:: Task description ::
The answer must be the full listing, repeated exactly.

■ ■ ■ ■

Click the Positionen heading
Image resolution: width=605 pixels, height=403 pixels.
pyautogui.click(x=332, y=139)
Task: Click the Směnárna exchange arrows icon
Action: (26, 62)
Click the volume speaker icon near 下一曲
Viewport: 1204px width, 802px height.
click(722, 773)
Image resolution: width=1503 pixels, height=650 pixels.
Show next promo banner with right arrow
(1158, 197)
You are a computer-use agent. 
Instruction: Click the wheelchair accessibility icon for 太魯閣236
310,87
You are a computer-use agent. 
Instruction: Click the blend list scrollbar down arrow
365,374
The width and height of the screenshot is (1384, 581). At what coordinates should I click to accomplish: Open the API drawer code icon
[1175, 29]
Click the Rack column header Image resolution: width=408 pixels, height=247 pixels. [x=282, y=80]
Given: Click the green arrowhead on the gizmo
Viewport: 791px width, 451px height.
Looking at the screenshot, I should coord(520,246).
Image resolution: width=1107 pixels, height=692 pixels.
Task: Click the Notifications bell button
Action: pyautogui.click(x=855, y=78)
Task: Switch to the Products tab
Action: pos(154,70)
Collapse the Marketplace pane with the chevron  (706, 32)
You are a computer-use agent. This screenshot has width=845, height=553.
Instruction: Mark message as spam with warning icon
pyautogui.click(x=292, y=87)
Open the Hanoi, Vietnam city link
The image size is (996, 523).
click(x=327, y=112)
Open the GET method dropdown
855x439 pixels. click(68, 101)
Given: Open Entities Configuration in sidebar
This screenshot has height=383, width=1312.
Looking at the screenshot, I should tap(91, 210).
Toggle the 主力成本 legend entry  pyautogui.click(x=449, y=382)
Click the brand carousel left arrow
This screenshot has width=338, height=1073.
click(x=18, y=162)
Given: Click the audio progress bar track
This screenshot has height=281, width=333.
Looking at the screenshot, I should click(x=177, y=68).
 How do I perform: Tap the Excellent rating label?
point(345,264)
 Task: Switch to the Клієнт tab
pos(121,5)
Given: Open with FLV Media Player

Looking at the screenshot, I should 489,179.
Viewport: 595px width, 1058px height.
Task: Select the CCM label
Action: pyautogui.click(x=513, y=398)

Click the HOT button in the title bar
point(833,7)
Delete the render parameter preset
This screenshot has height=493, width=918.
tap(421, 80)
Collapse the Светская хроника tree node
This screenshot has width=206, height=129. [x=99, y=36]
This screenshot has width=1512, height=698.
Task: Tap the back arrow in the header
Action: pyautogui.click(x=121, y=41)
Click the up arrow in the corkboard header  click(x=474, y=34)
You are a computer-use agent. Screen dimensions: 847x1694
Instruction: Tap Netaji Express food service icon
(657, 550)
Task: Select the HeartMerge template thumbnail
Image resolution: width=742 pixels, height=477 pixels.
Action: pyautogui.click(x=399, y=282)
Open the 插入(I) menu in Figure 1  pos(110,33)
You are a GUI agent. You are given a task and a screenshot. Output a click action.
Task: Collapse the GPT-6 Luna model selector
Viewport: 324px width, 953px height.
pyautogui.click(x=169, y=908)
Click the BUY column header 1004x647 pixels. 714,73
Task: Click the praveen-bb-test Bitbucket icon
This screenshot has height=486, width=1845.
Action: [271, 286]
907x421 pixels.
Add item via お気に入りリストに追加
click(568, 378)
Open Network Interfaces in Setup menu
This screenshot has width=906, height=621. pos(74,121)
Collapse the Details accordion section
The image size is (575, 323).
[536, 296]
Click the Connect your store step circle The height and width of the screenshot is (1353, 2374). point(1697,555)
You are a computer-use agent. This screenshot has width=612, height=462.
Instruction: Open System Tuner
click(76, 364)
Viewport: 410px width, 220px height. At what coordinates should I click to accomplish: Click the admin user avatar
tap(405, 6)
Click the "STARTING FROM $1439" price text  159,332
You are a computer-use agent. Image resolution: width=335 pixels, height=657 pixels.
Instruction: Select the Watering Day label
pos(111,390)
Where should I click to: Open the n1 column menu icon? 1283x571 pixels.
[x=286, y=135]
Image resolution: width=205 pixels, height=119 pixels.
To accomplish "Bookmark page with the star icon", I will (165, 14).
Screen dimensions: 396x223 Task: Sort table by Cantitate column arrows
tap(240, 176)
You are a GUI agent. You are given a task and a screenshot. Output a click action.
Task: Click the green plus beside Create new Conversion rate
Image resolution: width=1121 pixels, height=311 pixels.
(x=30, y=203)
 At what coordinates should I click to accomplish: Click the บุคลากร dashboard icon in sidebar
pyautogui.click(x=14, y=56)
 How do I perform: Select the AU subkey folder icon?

■ ■ ■ ■

:: Reply ::
Click the Positionen heading
Image resolution: width=605 pixels, height=403 pixels.
pyautogui.click(x=332, y=139)
Task: Click the Směnárna exchange arrows icon
Action: (26, 62)
Click the volume speaker icon near 下一曲
Viewport: 1204px width, 802px height.
click(722, 773)
Image resolution: width=1503 pixels, height=650 pixels.
Show next promo banner with right arrow
(1158, 197)
You are a computer-use agent. 
Instruction: Click the wheelchair accessibility icon for 太魯閣236
310,87
You are a computer-use agent. 
Instruction: Click the blend list scrollbar down arrow
365,374
The width and height of the screenshot is (1384, 581). At what coordinates should I click to accomplish: Open the API drawer code icon
[1175, 29]
Click the Rack column header Image resolution: width=408 pixels, height=247 pixels. [x=282, y=80]
Given: Click the green arrowhead on the gizmo
Viewport: 791px width, 451px height.
Looking at the screenshot, I should coord(520,246).
Image resolution: width=1107 pixels, height=692 pixels.
Task: Click the Notifications bell button
Action: pyautogui.click(x=855, y=78)
Task: Switch to the Products tab
Action: pos(154,70)
Collapse the Marketplace pane with the chevron  (706, 32)
You are a computer-use agent. This screenshot has width=845, height=553.
Instruction: Mark message as spam with warning icon
pyautogui.click(x=292, y=87)
Open the Hanoi, Vietnam city link
The image size is (996, 523).
click(x=327, y=112)
Open the GET method dropdown
855x439 pixels. click(68, 101)
Given: Open Entities Configuration in sidebar
This screenshot has height=383, width=1312.
Looking at the screenshot, I should tap(91, 210).
Toggle the 主力成本 legend entry  pyautogui.click(x=449, y=382)
Click the brand carousel left arrow
This screenshot has width=338, height=1073.
click(x=18, y=162)
Given: Click the audio progress bar track
This screenshot has height=281, width=333.
Looking at the screenshot, I should click(x=177, y=68).
 How do I perform: Tap the Excellent rating label?
point(345,264)
 Task: Switch to the Клієнт tab
pos(121,5)
Given: Open with FLV Media Player

Looking at the screenshot, I should 489,179.
Viewport: 595px width, 1058px height.
Task: Select the CCM label
Action: pyautogui.click(x=513, y=398)

Click the HOT button in the title bar
point(833,7)
Delete the render parameter preset
This screenshot has height=493, width=918.
tap(421, 80)
Collapse the Светская хроника tree node
This screenshot has width=206, height=129. [x=99, y=36]
This screenshot has width=1512, height=698.
Task: Tap the back arrow in the header
Action: pyautogui.click(x=121, y=41)
Click the up arrow in the corkboard header  click(x=474, y=34)
You are a computer-use agent. Screen dimensions: 847x1694
Instruction: Tap Netaji Express food service icon
(657, 550)
Task: Select the HeartMerge template thumbnail
Image resolution: width=742 pixels, height=477 pixels.
Action: pyautogui.click(x=399, y=282)
Open the 插入(I) menu in Figure 1  pos(110,33)
You are a GUI agent. You are given a task and a screenshot. Output a click action.
Task: Collapse the GPT-6 Luna model selector
Viewport: 324px width, 953px height.
pyautogui.click(x=169, y=908)
Click the BUY column header 1004x647 pixels. 714,73
Task: Click the praveen-bb-test Bitbucket icon
This screenshot has height=486, width=1845.
Action: [271, 286]
907x421 pixels.
Add item via お気に入りリストに追加
click(568, 378)
Open Network Interfaces in Setup menu
This screenshot has width=906, height=621. pos(74,121)
Collapse the Details accordion section
The image size is (575, 323).
[536, 296]
Click the Connect your store step circle The height and width of the screenshot is (1353, 2374). point(1697,555)
You are a computer-use agent. This screenshot has width=612, height=462.
Instruction: Open System Tuner
click(76, 364)
Viewport: 410px width, 220px height. At what coordinates should I click to accomplish: Click the admin user avatar
tap(405, 6)
Click the "STARTING FROM $1439" price text  159,332
You are a computer-use agent. Image resolution: width=335 pixels, height=657 pixels.
Instruction: Select the Watering Day label
pos(111,390)
Where should I click to: Open the n1 column menu icon? 1283x571 pixels.
[x=286, y=135]
Image resolution: width=205 pixels, height=119 pixels.
To accomplish "Bookmark page with the star icon", I will (165, 14).
Screen dimensions: 396x223 Task: Sort table by Cantitate column arrows
tap(240, 176)
You are a GUI agent. You are given a task and a screenshot. Output a click action.
Task: Click the green plus beside Create new Conversion rate
Image resolution: width=1121 pixels, height=311 pixels.
(x=30, y=203)
 At what coordinates should I click to accomplish: Click the บุคลากร dashboard icon in sidebar
pyautogui.click(x=14, y=56)
 How do I perform: Select the AU subkey folder icon?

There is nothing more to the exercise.